## 記事本文
|---|

業界動向
奥谷海人のAccess Accepted / 第291回:Minecraftを生み出したスウェーデンのゲーム事情
日本から遠く離れた北欧の国,スウェーデン。ゲームの開発がボーダーレスになり,さまざまな国や地域で作品が作られるようになってきたが,その中でもスウェーデンはユニークな作品を数多く送り出していることで注目されている。今回は,大手のゲームデベロッパだけでなく,以前から活発な活動を続けてきたインディーズゲーム開発を中心に,スウェーデンのゲーム事情を紹介しよう。
Notch(ノッチ)の名で知られるMarkus Persson(マーカス・ペルソン)氏。彼の「Minecraft」は,β段階にして,すでに100万本以上のセールスを記録している。同作は現在,約12億円を稼いだとされており,Persson氏は一躍インディーズゲーム界の寵児になった
スウェーデンに本拠地を置くゲーム企業と聞いて,読者の皆さんはどこを頭に浮かべるだろうか。筆者がパッと思いつくのは,Electronic Arts傘下で「Battlefield」シリーズを開発しているEA DICE(旧Digital Illusion CE),ストラテジーゲーマーにはおなじみのParadox Interactive,そして「Just Cause」シリーズのAvalanche Studiosといったところだ。
このほか,ヒットしたPC向けのRTS「World in Conflict」を制作したMassive Entertainment,バーチャル不動産販売で話題になったMMOG「Entropia Universe」のMindArk,「GTR - FIA GT Racing Game」など,シミュレーション性の高いレーシングゲームに経験豊富なSimBin Studios,そして「The Chronicles of Riddick」で高い評価を得たStarbreeze Studiosなどが後続集団を形成しているようだ。
いずれも高い技術力を持つメーカーで,世界に通用するタイトルを開発して商業的にも成功している。ある試算によれば,上記メーカーの総売り上げは年間約2億ドル(約166億円)で,これは日本の40分の1ほどの規模。とはいえ,国土は広いが人口そのものは約925万人というスウェーデンにとっては十分大きな規模であり,ゲームは立派な輸出産業として認められているという。
上に挙げたメジャーなメーカーだけでなく,インディーズゲームの世界でもスウェーデンは注目の国だ。そう,現在ゲーマーの間でセンセーションを起こしている「Minecraft」もスウェーデン生まれなのだ。
Minecraftは,地形や建物,樹木などをブロック状のパーツを組み合わせて作り,自分の好きな世界を築いていくという箱庭系のユルいゲームだ。最初のバージョンは2009年5月にリリースされ(現在は「クラシック版」と呼ばれている),その後「β版」と名づけられたアップデート版の開発が行われた。
β版では,ゲームに登場するプレイヤーキャラクターにヘルス値が与えられるとともに,夜にはプレイヤーを狙ってモンスターが侵入してくるようになり,それに対処するための武器も実装されて,さらに人気を高めた。

|---|

ポインティング用データセットの項目:
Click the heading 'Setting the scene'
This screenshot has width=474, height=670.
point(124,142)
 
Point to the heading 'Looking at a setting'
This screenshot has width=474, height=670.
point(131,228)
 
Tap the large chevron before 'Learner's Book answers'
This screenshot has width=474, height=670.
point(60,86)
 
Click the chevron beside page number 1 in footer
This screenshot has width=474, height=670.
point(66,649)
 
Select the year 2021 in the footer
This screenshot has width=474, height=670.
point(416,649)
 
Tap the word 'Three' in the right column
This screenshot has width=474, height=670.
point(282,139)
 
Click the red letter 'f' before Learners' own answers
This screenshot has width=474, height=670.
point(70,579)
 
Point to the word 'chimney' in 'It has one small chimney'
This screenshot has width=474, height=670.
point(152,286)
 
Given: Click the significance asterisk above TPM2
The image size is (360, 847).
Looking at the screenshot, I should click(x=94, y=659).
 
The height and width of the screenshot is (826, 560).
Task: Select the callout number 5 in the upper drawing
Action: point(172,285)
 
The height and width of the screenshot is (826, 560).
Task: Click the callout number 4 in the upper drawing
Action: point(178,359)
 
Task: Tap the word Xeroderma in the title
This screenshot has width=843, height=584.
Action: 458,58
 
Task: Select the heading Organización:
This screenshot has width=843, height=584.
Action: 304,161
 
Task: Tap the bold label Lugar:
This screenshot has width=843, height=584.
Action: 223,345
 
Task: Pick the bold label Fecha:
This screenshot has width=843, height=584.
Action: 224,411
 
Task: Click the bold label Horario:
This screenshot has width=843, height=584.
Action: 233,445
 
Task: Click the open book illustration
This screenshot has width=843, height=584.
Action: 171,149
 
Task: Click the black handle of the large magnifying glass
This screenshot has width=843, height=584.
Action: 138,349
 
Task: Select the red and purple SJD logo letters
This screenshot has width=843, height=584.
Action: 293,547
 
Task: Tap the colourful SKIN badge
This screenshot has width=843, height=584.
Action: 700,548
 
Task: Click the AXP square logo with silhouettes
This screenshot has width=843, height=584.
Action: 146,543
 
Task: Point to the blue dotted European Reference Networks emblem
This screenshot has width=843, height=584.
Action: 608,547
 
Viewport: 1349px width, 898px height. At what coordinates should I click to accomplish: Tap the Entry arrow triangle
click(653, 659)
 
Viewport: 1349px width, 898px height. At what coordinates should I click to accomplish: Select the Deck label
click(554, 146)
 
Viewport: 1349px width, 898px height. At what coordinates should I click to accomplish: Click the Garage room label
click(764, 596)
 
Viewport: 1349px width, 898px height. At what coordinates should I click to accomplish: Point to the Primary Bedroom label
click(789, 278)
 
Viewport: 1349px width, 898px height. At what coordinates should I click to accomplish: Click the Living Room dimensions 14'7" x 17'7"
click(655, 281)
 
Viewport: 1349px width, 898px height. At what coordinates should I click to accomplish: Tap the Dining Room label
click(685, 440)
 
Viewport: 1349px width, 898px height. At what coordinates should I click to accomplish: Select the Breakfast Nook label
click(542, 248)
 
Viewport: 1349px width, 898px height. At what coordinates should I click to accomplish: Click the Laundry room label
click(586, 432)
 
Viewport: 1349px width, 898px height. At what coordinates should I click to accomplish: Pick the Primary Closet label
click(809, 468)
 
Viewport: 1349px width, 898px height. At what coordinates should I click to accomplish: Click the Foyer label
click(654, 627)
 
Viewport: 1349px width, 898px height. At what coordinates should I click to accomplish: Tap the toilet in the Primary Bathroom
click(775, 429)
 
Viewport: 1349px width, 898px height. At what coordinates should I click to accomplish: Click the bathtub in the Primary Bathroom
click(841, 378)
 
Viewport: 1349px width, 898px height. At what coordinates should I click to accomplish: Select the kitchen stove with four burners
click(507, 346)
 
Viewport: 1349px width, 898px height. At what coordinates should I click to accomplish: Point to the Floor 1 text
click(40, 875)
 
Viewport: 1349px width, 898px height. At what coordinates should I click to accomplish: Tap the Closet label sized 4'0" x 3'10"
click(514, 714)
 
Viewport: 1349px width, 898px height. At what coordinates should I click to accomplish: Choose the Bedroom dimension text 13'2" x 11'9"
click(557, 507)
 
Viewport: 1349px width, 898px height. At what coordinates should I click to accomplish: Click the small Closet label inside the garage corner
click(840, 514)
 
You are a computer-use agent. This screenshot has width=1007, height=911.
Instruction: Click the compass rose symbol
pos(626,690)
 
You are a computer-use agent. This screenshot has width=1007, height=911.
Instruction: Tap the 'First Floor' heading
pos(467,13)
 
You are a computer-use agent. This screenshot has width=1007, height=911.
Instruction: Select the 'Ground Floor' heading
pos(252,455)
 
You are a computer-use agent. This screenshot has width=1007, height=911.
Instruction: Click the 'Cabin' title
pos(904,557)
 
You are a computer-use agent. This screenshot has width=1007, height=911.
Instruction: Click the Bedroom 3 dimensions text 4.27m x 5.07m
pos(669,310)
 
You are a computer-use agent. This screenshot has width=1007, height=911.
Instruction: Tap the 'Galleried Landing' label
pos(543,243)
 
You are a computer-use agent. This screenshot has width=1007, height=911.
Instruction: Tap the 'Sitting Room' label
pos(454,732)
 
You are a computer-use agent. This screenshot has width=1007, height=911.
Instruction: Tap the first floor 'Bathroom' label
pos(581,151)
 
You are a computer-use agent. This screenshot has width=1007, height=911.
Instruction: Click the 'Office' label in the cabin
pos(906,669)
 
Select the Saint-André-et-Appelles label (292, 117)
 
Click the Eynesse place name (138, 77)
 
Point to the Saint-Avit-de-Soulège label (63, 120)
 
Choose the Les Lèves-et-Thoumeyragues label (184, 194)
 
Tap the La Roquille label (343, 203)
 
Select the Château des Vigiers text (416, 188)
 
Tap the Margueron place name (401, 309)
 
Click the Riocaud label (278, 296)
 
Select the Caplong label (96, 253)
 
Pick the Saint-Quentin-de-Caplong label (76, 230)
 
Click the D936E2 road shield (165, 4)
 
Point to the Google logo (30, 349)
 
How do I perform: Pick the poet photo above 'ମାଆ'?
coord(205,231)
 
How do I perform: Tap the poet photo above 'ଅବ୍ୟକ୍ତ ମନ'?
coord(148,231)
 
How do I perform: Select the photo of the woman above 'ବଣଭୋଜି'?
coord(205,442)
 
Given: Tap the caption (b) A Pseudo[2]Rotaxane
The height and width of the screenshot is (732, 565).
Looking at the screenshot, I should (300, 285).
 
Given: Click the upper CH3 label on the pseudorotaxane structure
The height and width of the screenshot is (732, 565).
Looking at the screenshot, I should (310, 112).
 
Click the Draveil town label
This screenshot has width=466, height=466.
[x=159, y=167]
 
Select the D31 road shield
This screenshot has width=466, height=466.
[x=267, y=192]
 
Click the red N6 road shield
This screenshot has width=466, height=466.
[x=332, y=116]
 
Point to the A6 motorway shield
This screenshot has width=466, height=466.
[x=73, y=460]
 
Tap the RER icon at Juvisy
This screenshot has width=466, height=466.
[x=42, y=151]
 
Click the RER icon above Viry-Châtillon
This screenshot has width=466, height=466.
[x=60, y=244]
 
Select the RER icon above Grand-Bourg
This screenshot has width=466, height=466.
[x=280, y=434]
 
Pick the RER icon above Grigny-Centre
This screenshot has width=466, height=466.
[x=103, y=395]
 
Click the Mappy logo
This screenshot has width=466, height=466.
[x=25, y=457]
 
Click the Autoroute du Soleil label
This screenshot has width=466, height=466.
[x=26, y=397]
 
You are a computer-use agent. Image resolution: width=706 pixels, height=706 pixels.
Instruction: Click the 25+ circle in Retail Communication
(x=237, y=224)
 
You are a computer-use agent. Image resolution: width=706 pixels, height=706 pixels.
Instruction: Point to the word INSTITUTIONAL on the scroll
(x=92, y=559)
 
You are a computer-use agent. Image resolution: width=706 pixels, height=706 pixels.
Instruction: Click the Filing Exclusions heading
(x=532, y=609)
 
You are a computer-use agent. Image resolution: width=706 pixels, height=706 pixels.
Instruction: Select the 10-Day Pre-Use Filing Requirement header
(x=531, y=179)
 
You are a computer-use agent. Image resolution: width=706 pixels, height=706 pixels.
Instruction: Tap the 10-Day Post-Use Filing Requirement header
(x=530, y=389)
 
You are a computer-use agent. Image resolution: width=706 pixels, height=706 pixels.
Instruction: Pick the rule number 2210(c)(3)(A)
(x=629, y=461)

|---|

## 課題
スウェーデンのゲーム事情の記事にある「このほか,ヒットしたPC向けのRTS」で始まる段落を,主な事実を残して箇条書きに書き直してください。 これらの項目は記事の内容とは関係がありません。

## 解答例
- Massive Entertainment:ヒットしたPC向けRTS「World in Conflict」を制作
- MindArk:バーチャル不動産販売で話題になったMMOG「Entropia Universe」を手がける
- SimBin Studios:「GTR - FIA GT Racing Game」など,シミュレーション性の高いレーシングゲームの経験が豊富
- Starbreeze Studios:「The Chronicles of Riddick」で高い評価を得た
- これらの企業が後続集団を形成しているようだ